By promoting atrial structural remodeling, atrial hypoxia contributes to the development of the atrial fibrillation substrate. Our study aimed to investigate the modulatory effect of hypoxia on profibrotic activity in cultured HL-1 cardiomyocytes and explore the possible signaling transduction mechanisms of profibrotic activity in vitro. Hypoxia (1% O₂) significantly and time-dependently increased the expression of hypoxia-inducible factor (HIF)-1α and fibrotic marker proteins collagen I and III (COL1A and COL3A), transforming growth factor (TGF)-β1 and α-smooth muscle actin (SMA). Western blot or immunohistochemistry analysis showed that hypoxia-induced increase in COL1A and COL3A was significantly attenuated by the addition of SP600125 (a specific c-Jun N-terminal kinase [JNK] inhibitor) or expression of dominant-negative JNK before hypoxia treatment.

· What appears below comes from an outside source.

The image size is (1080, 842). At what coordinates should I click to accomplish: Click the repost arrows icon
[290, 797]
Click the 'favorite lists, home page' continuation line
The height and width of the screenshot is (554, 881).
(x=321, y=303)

The inhibition of hypoxia-activated phosphorylation of JNK signal components (JNK, MKK4, nuclear c-Jun and ATF-2) by pre-treatment with SP600125 could suppress hypoxia-stimulated HIF-1α upregulation and fibrotic marker proteins expression. Hypoxia significantly increased reactive oxygen species (ROS) production in cultured HL-1 atrial cells. Pre-treatment with N-acetylcysteine significantly abrogated the expression of nuclear HIF-1α, JNK transduction components and fibrotic marker proteins. Taken together, these findings indicated that the hypoxia-induced atrial profibrotic response occurs mainly via the ROS/JNK pathway, its downstream upregulation of HIF-1α and c-Jun/ATF2 phosphorylation and nuclear translocation to up-regulate the expression of fibrosis-related proteins (COL1A, COL3A, TGF-β1 and α-SMA). Our result suggests that suppression of ROS/JNK signaling pathway is a critical mechanism for developing a novel therapeutic strategy against atrial fibrillation.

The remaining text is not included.